參考以下兩篇博客，最后成功：

基于SDN的DDoS攻擊檢測和防御方法_基于sdn的ddos攻擊檢測與防御-CSDN博客

利用mininet模擬SDN架構并進行DDoS攻擊與防御模擬（Ryu+mininet+sflow+postman）_mininet模擬dos攻擊-CSDN博客

需求

H2 模擬flood攻擊H1

解決：

H2不能ping H1，但H2可以訪問H1的HTTP服務

實施步驟

一、基本環境配置

1. 安裝sflow flow-trend app

下載flow-trend，下載到與sflow-rt同級

git clone https://github.com/sflow-rt/flow-trend
?

安裝flow-trend

sflow-rt/get-app.sh sflow-rt flow-trend

2. 開啟sflow-rt

cd sflow-rt
./start.sh

瀏覽器訪問：

http://localhost:8008/html/index.html

點擊頁面上的 【Apps】選項, 再點擊【flow-trend】選項

分別在Keys，Value，Filter列填入：ipsource,ipdestination,stack；bytes；留空 ，然后點擊右面的【 Submit (√)】提交，之后，將自動轉到圖形化流量監控頁面

即會開始進行采樣

二、運行網絡

1.開啟ryu

/opt/sdn/ryu/ryu/app$ ryu-manager ofctl_rest.py simple_switch.py

(此處最開始使用FLOODLIGHT，但后來發現下發流表的時候不好用，后改為RYU)

2.創建星型拓撲

sudo mn --controller=remote,ip=127.0.0.1,port=6653 -topo=single,3

3.使用如下指令，打開 Host1，和Host2的終端，在 Host1 上啟動一個 http 服務：

三、配置sFlow Agent

sudo ovs-vsctl -- --id=@sflow create sflow agent=eth0 target=\"127.0.0.1:6343\" sampling=10 polling=20 -- -- set bridge s1 sflow=@sflow

在 Host2 上 ping Host1，觀察flow trend

四、DDoS攻擊檢測

在h2中停止ping操作。進行DDoS 模擬攻擊，在 mininet 終端中執行，h2 ping -f h1 ，-f 參數的意思就是 Ping Flood ，模擬 Flood Attack。

再去觀察交換機流量

mininet> h2 ping -f h1

五、DDoS 攻擊防御

使用postman，查詢流表，目前H1與H2可以互通

GET :? ?http://localhost:8080/stats/flow/1

1. 添加流表操作

使用postman，添加流表

POST:? http://localhost:8080/stats/flowentry/add

body->raw->json

{"dpid":1,"cookie":1,"cookie_mask":1,"table_id":0,"priority":35268,"flags":1,"match":{"in_port":1},"actions":[]
}

從1口進入的數據流都被drop

但是如果此時，從h1對h3進行http訪問，會發現h1對h3正常進行的http訪問也無法進行，因為流表是把從1口的流量都給down掉了，所以正常的訪問也無法進行。

2. 修改流表

首先，將剛才的流量進行刪除，使用的url：http://localhost:8080/stats/flowentry/delete，功能post，流表項依然為剛才使用的，點擊send后，返回值200OK證明刪除完成。

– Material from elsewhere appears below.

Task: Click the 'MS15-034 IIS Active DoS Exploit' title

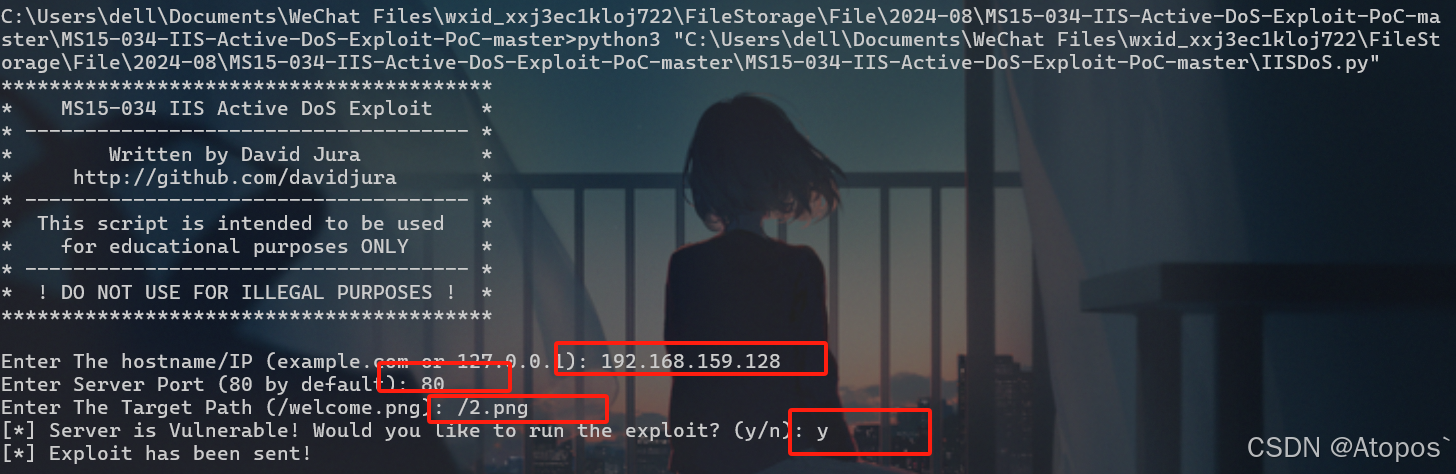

改造需要下發的流表，讓OpenFlowSwitch 只Drop掉 ICMP的流量，不影響正常的HTTP服務。在之前的流表的基礎之上，加上dl_type字段和nw_proto字段，其中，dl_type字段代表ip協議，其中2048的16進制0x0800代表ipv4協議，nw_proto代表:ip協議上搭載的協議類型，其中1代表icmp協議。改造完成的流表通過postman進行流表下發之后，再次進行測試，發現h1對h3的ping泛洪攻擊失效，而h1對h3的正常的http訪問是得到了正常的回應。